_SHORT PROBLEM_. Rewrite the entries in the stretch from the line containing "Click the Harvest logo in footer" through the line containing "tap(722, 621)", requests included, shifting every click coordinate in the answers up by 118. Leave all other numbers unchanged.

[Begin SUPPLIED DATA]

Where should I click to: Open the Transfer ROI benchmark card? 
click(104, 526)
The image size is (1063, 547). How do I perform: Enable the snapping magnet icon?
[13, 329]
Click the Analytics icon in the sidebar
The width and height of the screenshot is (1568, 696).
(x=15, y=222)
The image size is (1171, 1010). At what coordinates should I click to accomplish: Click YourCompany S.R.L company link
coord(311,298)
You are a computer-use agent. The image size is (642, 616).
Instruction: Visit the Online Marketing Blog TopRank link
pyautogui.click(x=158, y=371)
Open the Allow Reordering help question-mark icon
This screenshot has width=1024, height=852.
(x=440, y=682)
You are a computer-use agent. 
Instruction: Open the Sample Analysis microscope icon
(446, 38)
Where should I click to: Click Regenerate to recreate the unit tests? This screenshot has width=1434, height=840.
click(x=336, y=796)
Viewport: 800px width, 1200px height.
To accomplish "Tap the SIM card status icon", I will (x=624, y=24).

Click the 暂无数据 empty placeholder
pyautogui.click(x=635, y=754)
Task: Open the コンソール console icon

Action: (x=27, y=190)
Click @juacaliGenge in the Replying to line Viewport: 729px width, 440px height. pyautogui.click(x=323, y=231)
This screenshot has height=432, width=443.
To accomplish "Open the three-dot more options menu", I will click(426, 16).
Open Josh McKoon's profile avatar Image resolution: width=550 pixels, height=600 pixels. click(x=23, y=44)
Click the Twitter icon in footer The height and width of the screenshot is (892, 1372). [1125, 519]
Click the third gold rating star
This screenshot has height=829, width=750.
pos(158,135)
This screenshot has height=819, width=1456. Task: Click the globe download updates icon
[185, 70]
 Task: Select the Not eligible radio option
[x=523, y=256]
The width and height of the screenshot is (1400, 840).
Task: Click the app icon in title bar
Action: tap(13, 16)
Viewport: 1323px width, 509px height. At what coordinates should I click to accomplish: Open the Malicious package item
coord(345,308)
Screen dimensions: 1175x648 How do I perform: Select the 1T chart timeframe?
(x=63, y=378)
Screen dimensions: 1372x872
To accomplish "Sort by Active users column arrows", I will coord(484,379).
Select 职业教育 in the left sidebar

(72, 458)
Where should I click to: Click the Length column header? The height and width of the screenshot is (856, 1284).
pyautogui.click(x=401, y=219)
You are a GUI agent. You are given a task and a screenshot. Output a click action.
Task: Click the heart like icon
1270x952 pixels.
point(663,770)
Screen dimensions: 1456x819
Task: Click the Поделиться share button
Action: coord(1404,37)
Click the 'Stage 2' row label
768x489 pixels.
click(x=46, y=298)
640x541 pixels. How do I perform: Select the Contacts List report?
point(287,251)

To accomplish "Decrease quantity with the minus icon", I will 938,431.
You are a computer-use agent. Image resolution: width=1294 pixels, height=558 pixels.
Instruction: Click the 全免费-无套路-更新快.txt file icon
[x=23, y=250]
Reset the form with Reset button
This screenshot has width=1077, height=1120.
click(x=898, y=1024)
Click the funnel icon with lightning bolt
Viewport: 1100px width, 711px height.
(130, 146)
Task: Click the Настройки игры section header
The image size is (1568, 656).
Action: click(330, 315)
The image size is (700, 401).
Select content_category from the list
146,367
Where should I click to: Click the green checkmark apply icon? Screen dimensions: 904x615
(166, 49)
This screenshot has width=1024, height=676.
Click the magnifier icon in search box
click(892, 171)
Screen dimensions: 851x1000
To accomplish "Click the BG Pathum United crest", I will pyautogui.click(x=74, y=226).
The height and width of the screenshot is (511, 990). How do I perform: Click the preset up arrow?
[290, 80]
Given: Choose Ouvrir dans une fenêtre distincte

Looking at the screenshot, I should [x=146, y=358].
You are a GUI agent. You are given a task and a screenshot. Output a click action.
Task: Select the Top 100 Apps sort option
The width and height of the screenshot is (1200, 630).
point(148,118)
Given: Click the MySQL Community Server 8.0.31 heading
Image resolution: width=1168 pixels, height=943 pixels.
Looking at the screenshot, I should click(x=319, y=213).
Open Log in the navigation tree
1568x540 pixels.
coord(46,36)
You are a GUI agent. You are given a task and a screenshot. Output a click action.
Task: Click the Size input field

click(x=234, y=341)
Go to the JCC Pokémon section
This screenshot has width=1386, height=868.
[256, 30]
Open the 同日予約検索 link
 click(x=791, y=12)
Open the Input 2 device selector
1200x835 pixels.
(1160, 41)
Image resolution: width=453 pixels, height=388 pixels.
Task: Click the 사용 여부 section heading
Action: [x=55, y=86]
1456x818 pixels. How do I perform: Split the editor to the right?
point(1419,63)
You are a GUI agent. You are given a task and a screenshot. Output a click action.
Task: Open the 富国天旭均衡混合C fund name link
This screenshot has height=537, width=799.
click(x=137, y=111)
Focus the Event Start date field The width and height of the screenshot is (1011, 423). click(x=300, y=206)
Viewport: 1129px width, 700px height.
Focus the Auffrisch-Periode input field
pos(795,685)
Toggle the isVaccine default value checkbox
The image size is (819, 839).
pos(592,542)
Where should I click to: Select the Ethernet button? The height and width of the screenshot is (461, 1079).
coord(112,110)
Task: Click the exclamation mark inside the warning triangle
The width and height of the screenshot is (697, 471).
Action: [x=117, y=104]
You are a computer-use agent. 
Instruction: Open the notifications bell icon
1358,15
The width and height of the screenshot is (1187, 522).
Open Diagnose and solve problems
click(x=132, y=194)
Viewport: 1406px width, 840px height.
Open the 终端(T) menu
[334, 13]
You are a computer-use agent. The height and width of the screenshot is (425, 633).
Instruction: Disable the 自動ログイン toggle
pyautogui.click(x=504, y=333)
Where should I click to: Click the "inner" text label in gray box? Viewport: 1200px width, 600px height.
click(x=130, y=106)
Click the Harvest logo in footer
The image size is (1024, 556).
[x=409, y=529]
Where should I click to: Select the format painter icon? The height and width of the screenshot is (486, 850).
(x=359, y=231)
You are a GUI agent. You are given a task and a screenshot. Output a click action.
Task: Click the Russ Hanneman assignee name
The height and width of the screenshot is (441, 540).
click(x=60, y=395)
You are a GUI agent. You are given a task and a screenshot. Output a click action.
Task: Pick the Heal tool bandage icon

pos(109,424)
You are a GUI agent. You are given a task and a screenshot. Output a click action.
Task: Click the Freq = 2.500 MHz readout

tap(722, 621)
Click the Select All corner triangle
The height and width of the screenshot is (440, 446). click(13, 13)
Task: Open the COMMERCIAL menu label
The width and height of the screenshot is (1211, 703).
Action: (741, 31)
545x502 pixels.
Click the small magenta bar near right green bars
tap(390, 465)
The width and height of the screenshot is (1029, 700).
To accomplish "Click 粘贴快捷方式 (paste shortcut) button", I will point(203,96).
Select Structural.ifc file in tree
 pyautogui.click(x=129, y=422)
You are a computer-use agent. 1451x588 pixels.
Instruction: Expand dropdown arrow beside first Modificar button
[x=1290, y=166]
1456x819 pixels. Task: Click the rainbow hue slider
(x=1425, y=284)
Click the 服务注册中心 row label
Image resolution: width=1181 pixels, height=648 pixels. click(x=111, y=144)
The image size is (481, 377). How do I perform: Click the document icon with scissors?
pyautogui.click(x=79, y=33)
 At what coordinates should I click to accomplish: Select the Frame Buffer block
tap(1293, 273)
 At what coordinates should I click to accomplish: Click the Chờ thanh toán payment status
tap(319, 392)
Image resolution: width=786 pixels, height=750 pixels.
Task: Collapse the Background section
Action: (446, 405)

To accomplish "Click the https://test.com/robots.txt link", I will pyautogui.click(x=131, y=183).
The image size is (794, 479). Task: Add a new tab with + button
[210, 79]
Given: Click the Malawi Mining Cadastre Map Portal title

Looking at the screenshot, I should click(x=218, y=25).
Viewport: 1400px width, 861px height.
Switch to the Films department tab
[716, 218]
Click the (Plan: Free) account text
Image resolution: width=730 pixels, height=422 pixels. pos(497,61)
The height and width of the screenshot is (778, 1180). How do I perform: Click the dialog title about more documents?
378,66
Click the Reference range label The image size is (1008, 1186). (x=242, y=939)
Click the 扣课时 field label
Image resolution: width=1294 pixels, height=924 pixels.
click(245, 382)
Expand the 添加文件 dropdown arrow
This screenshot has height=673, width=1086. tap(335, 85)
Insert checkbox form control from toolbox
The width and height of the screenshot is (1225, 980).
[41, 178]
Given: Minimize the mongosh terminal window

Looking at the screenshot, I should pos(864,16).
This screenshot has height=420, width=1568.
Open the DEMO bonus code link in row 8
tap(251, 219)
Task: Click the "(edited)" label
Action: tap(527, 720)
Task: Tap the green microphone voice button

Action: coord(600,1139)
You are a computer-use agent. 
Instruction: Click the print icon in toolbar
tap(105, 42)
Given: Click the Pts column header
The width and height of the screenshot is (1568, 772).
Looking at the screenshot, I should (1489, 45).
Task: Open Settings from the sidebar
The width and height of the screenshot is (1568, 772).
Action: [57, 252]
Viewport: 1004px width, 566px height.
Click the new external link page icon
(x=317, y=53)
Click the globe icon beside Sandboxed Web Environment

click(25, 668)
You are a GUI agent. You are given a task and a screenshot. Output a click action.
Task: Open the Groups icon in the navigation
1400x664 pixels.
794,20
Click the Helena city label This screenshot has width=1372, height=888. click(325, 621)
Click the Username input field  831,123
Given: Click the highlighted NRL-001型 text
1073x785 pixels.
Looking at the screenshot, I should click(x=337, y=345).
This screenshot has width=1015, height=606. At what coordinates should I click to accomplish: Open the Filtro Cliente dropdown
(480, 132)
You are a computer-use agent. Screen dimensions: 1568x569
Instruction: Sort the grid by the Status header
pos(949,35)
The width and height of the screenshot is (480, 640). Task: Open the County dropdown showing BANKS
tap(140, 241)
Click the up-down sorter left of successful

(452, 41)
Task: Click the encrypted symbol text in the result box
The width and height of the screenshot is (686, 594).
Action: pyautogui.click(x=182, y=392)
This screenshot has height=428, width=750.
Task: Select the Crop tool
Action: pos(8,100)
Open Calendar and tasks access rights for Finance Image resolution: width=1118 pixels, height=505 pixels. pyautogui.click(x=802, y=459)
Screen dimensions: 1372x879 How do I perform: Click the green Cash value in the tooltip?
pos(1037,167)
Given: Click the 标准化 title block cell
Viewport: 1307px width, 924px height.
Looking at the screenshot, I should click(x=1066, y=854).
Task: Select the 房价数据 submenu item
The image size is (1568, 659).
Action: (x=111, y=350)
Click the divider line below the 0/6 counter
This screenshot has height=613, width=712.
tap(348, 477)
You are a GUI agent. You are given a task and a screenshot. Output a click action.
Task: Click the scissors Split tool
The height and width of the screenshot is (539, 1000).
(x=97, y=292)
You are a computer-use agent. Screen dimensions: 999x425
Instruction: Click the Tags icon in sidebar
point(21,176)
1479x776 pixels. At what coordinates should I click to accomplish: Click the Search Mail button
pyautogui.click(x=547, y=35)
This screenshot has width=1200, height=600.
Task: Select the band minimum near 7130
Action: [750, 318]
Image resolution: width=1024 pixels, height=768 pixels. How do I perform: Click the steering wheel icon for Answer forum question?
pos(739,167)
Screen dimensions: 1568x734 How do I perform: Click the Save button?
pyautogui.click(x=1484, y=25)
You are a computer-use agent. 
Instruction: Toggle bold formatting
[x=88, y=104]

[End SUPPLIED DATA]

_OUTPUT OF THE TASK_.
Click the Harvest logo in footer
The image size is (1024, 556).
[x=527, y=647]
Where should I click to: Select the format painter icon? The height and width of the screenshot is (486, 850).
(x=477, y=349)
You are a GUI agent. You are given a task and a screenshot. Output a click action.
Task: Click the Russ Hanneman assignee name
The height and width of the screenshot is (441, 540).
click(x=178, y=513)
You are a GUI agent. You are given a task and a screenshot. Output a click action.
Task: Pick the Heal tool bandage icon

pos(227,542)
You are a GUI agent. You are given a task and a screenshot. Output a click action.
Task: Click the Freq = 2.500 MHz readout

tap(840, 739)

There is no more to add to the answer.